A tricoteira paulista

Miscelânea

08.05.12

Algumas viram ao vivo. Foram poucas, comparadas às que viram no Facebook. No meio de abril, a artista plástica Ana Teixeira montou sua banca na Avenida Paulista e convidou quem passasse: “Escuto histórias de amor”.

Quem passou e não resistiu, parou e contou. A repercussão na internet foi tanta que, dias depois, a própria Ana exclamou: “?3132 compartilhamentos de minha foto em 3 dias. Quantas pessoas será que viram cada um destes compartilhamentos? Putz! É gente à beça, não é não?”

A exclamação, apropriadamente, foi em seu perfil no Facebook.

Enquanto as pessoas contavam seus dramas e delírios amorosos, ela tricotava. Por quê? Perguntamos a ela.

Por que tricô? Por que histórias de amor?
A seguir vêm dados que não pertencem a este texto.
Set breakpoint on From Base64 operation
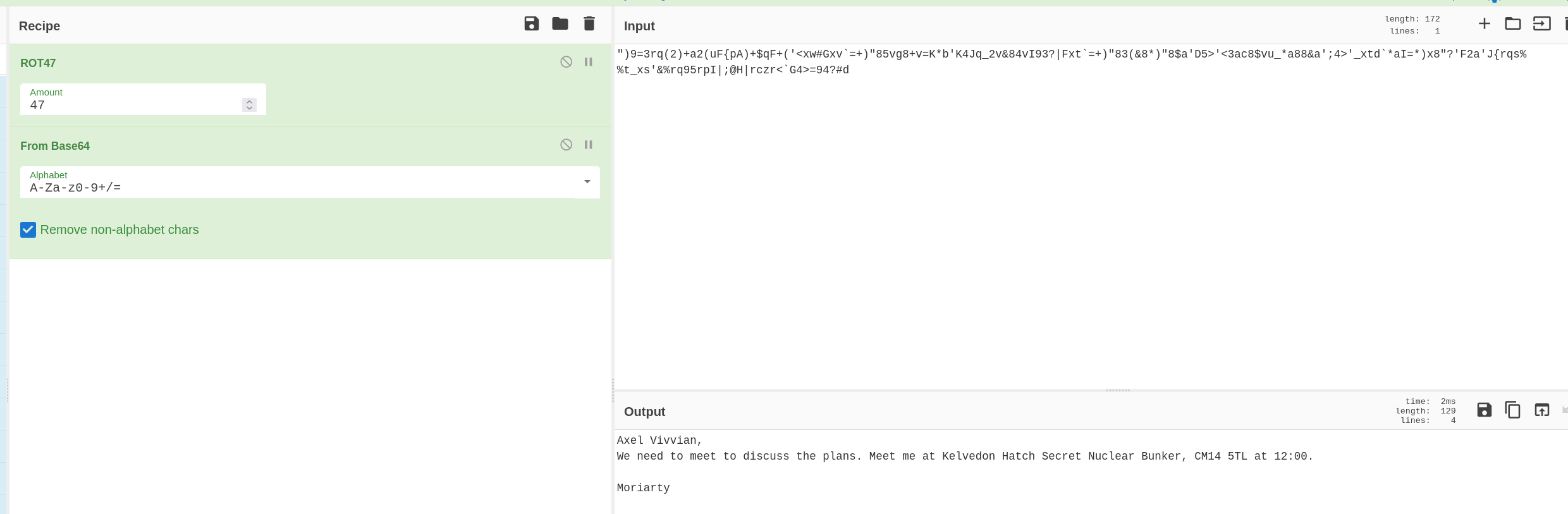1568x514 pixels. (588, 145)
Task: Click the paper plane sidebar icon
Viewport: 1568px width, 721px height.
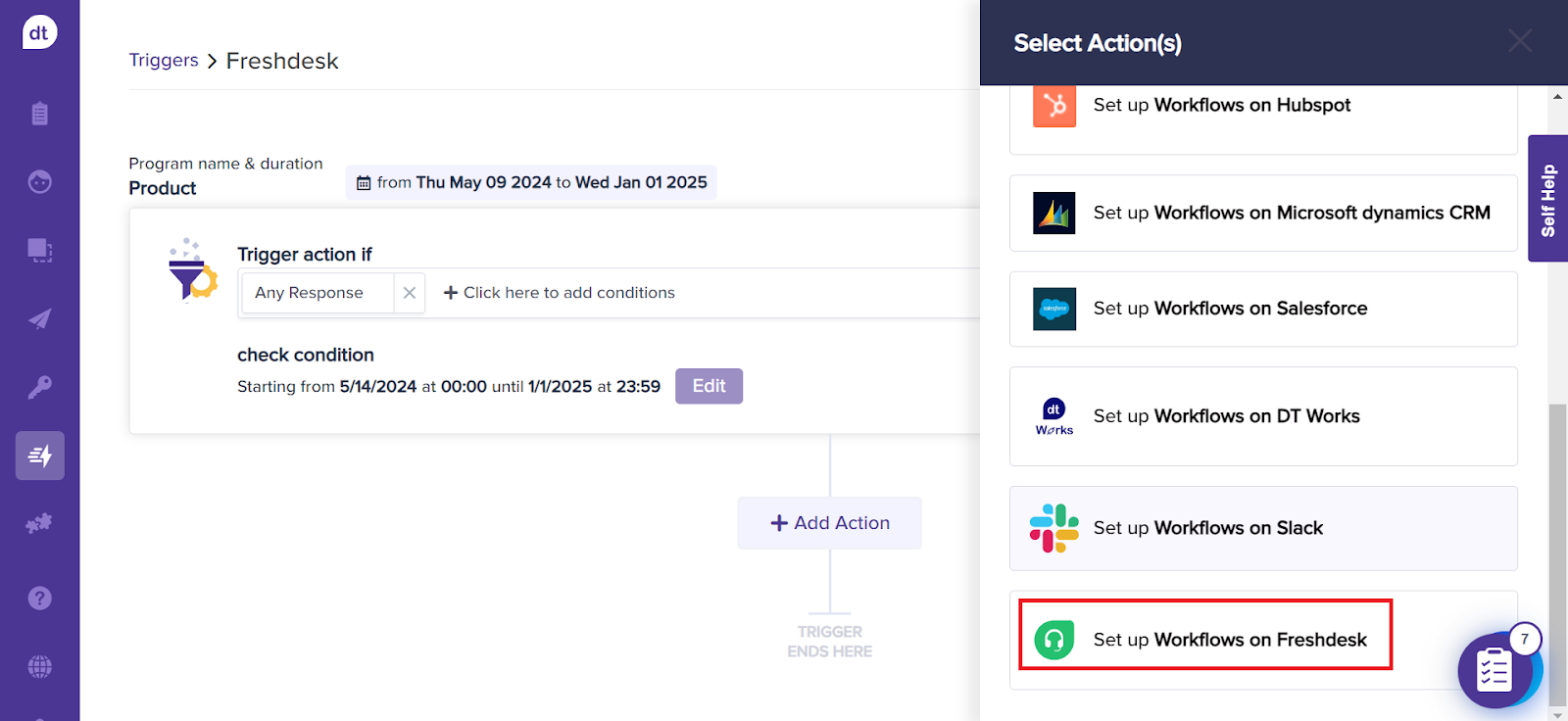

Foquei meu trabalho nos últimos 13 anos em ações reconhecidas por alguns teóricos como “arte relacional”, ou seja, uma arte que toma como horizonte as interações humanas e seu contexto social, mais do que a afirmação de um espaço simbólico autônomo e privado.  A maioria dessas ações foi ambientada na rua, em interação com um público bastante diversificado, composto tanto por frequentadores habituais de museus e galerias, quanto por transeuntes não habituados à convivência com obras de arte de qualquer espécie. “Escuto Histórias de Amor” é mais uma das ações que realizei em ruas. Gosto da ideia de criar pequenos curtos-circuitos na realidade. É isso que tento fazer.
Para cada ação penso nos instrumentos necessários: Banca de camelô? Carrinho?  Neste caso optei por ter duas cadeiras e por fazer algo enquanto esperava, silenciosamente, por transeuntes que viessem me contar uma história de amor. Pensei em Penélope esperando Ulisses.
Escolhi o tricô.

E o que você vai fazer com a peça que resultou da performance?

Ela poderá ser exibida junto às cadeiras e à vídeo-instalação com os 9 filmes dos 9 países onde escutei histórias de amor.

Você já fez ações como essa em outros lugares do mundo. Como elas foram diferentes da feita aqui?

A reação das pessoas é muito semelhante em todos os lugares. Sempr e há os que passam e não olham; os que passam e, visivelmente, estranham; os que param e perguntam o que é; os que aderem e sentam-se para contar suas histórias.

Como as pessoas reagiram em São Paulo? Alguma história merece destaque?

Em São Paulo não foi diferente. As histórias são sempre interessantes, mas não as divulgo. Elas são ouvidas apenas. Todos os meus trabalhos são gerados por um longo tempo antes de acontecer. Fazer as ações nas ruas é sempre uma experiência forte. E é sempre diferente. Posso repetir a mesma ação dezenas de vezes e ela nunca é igual.

* Na imagem que ilustra o post: a artista plástica Ana Teixeira com seu projeto “Escuto histórias de amor” na Alemanha.